According to Wass, he and his family vacationed on Martha’s Vineyard every summer when he was a child. In 1974, when he was 11 years old, Steven Spielberg was filming Jaws on the island. Wass says, “There were signs all around asking for people to show up at the State Beach near the ‘Big Bridge’ that connected Oak Bluffs to Edgartown to be in a scene, so that’s what I did.”
Jaws caused many people to rethink swimming in the ocean, with its tale of an enormous great white shark terrorizing the small, fictional town of Amity, situated somewhere on the northeast Atlantic coast, during the town’s tourist-attracting Fourth of July weekend. The beast kills three people before the town fathers get serious about stopping it and send three men to kill the monstrous shark, estimated to be 20 to 30 feet long. In one scene, the shark swims past a tourist-crowded beach into a lagoon, where it overturns a rowboat and kills a man. All we see of the man after the attack is his unattached leg, floating to the bottom of the lagoon. For viewers who still have their wits about them after this shock, a closer look at the scene will reveal a brief glimpse of 11-year-old Wass, one of the onlookers in the background.
For such a short appearance, Wass says he had to spend a long time on the beach. “The thing I remember most was getting a bad sunburn and having to run in and out of the water many, many times. I also remember a lot of talk during the summer about the difficulty they were having in getting the mechanical shark to work properly.”
Jaws eventually picked up Oscars for editing, its original score, and sound. The only Oscar it was nominated for but didn’t win was Best Picture.

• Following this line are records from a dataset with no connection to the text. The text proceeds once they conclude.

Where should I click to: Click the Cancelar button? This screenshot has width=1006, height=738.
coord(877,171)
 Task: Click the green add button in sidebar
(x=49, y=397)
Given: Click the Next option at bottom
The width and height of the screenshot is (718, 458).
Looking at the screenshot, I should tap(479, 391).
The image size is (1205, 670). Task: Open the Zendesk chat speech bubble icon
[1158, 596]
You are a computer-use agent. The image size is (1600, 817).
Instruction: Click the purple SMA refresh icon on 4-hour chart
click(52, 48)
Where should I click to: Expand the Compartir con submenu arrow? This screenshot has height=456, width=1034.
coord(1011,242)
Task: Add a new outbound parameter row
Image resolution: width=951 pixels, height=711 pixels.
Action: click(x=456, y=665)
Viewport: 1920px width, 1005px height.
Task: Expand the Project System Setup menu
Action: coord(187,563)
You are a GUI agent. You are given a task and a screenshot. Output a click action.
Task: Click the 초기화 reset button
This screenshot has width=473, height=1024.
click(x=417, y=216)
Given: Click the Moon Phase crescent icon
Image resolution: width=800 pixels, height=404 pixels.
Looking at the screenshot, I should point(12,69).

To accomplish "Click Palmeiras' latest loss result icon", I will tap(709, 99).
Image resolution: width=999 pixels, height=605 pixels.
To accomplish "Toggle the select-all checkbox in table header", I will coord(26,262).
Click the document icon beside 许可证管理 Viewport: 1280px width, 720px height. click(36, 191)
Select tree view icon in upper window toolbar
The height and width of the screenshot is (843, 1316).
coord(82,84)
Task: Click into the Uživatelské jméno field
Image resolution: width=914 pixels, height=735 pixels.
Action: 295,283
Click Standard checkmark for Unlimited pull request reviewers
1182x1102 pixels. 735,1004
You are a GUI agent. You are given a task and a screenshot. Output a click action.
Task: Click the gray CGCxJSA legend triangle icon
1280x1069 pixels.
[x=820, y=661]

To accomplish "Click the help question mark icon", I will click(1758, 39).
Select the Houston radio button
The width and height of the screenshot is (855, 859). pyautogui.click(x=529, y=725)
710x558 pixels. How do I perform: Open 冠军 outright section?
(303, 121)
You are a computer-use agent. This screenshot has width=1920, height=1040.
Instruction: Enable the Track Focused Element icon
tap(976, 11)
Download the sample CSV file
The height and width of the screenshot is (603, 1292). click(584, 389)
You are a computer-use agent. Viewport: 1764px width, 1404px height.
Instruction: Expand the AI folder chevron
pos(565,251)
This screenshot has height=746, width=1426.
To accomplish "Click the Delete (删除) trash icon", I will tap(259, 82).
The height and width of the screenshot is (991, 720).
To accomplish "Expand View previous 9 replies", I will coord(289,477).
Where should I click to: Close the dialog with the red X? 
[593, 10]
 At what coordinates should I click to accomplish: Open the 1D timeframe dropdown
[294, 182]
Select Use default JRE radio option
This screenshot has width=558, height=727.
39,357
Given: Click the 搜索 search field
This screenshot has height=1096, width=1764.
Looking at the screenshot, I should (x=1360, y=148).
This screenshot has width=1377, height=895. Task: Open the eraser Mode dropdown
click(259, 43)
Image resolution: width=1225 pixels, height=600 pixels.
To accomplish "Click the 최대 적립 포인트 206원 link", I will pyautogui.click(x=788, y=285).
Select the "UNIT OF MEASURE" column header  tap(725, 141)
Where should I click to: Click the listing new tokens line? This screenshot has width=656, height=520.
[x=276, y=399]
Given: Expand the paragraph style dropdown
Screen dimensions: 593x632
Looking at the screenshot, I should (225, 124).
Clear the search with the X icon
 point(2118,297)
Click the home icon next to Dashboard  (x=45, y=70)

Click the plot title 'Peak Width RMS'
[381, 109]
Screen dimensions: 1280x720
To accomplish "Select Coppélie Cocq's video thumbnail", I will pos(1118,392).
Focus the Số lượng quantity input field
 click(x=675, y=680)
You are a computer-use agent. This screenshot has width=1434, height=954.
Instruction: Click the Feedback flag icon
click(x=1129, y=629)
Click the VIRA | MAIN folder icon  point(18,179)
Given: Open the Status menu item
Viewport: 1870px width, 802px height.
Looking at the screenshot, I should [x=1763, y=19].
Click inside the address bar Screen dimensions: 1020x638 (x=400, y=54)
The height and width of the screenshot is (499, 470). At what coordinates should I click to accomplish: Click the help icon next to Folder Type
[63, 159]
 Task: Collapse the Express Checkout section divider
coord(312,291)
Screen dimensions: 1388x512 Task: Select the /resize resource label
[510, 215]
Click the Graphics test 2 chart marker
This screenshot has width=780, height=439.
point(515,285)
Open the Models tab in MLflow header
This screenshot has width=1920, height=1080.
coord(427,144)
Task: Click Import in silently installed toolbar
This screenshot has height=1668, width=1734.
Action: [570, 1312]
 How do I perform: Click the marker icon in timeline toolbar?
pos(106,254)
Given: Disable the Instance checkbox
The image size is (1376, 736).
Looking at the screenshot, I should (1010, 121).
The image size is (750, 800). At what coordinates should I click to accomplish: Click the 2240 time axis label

Wass, meanwhile, retired from acting after his first and only movie. As he explains, seeing the movie “added ‘fear of swimming in the ocean’ to my list of phobias.” The early 1970s were a particularly influential time for him, as Airport (1970) gave him his fear of flying and The Poseidon Adventure (1974) contributed to his fear of ocean liner travel. Nevertheless, his accomplishment is a unique one among the Bromfield community.